▶ **YOUR ASSIGNMENT**
Once the line containing "Click the 钟鼎三号 green logo icon" is found, return it and every line that follows, up to and including the final line of the material, exactly as written.

+ + + +

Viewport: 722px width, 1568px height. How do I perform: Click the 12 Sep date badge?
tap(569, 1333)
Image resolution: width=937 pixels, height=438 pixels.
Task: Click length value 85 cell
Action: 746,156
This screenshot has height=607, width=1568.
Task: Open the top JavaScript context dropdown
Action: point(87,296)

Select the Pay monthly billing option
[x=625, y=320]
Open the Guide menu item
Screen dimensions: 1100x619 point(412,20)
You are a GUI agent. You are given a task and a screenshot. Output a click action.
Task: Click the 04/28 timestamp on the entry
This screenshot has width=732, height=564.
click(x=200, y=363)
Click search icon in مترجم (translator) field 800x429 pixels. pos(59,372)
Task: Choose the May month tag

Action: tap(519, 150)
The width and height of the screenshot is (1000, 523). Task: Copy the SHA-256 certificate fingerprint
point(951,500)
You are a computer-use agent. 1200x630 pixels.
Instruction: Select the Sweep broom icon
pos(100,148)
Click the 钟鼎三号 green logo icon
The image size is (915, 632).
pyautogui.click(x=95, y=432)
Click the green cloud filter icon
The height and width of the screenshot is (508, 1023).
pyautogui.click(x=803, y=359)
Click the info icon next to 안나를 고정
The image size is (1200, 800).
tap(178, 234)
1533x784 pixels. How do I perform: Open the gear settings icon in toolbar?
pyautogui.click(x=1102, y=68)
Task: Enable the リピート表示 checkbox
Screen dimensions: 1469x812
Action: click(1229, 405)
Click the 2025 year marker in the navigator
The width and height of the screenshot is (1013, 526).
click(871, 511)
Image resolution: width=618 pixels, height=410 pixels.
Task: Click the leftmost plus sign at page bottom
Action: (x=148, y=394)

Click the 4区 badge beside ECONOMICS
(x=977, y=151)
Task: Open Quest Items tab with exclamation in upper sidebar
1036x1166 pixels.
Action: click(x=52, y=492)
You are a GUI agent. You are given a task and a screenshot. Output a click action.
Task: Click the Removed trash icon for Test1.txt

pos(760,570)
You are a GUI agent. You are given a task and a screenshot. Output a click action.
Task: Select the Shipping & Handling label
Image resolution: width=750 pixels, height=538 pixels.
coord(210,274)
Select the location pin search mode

+ + + +

▶ **RESULT BELOW**
Click the 钟鼎三号 green logo icon
The image size is (915, 632).
pyautogui.click(x=95, y=432)
Click the green cloud filter icon
The height and width of the screenshot is (508, 1023).
pyautogui.click(x=803, y=359)
Click the info icon next to 안나를 고정
The image size is (1200, 800).
tap(178, 234)
1533x784 pixels. How do I perform: Open the gear settings icon in toolbar?
pyautogui.click(x=1102, y=68)
Task: Enable the リピート表示 checkbox
Screen dimensions: 1469x812
Action: click(1229, 405)
Click the 2025 year marker in the navigator
The width and height of the screenshot is (1013, 526).
click(871, 511)
Image resolution: width=618 pixels, height=410 pixels.
Task: Click the leftmost plus sign at page bottom
Action: (x=148, y=394)

Click the 4区 badge beside ECONOMICS
(x=977, y=151)
Task: Open Quest Items tab with exclamation in upper sidebar
1036x1166 pixels.
Action: click(x=52, y=492)
You are a GUI agent. You are given a task and a screenshot. Output a click action.
Task: Click the Removed trash icon for Test1.txt

pos(760,570)
You are a GUI agent. You are given a task and a screenshot. Output a click action.
Task: Select the Shipping & Handling label
Image resolution: width=750 pixels, height=538 pixels.
coord(210,274)
Select the location pin search mode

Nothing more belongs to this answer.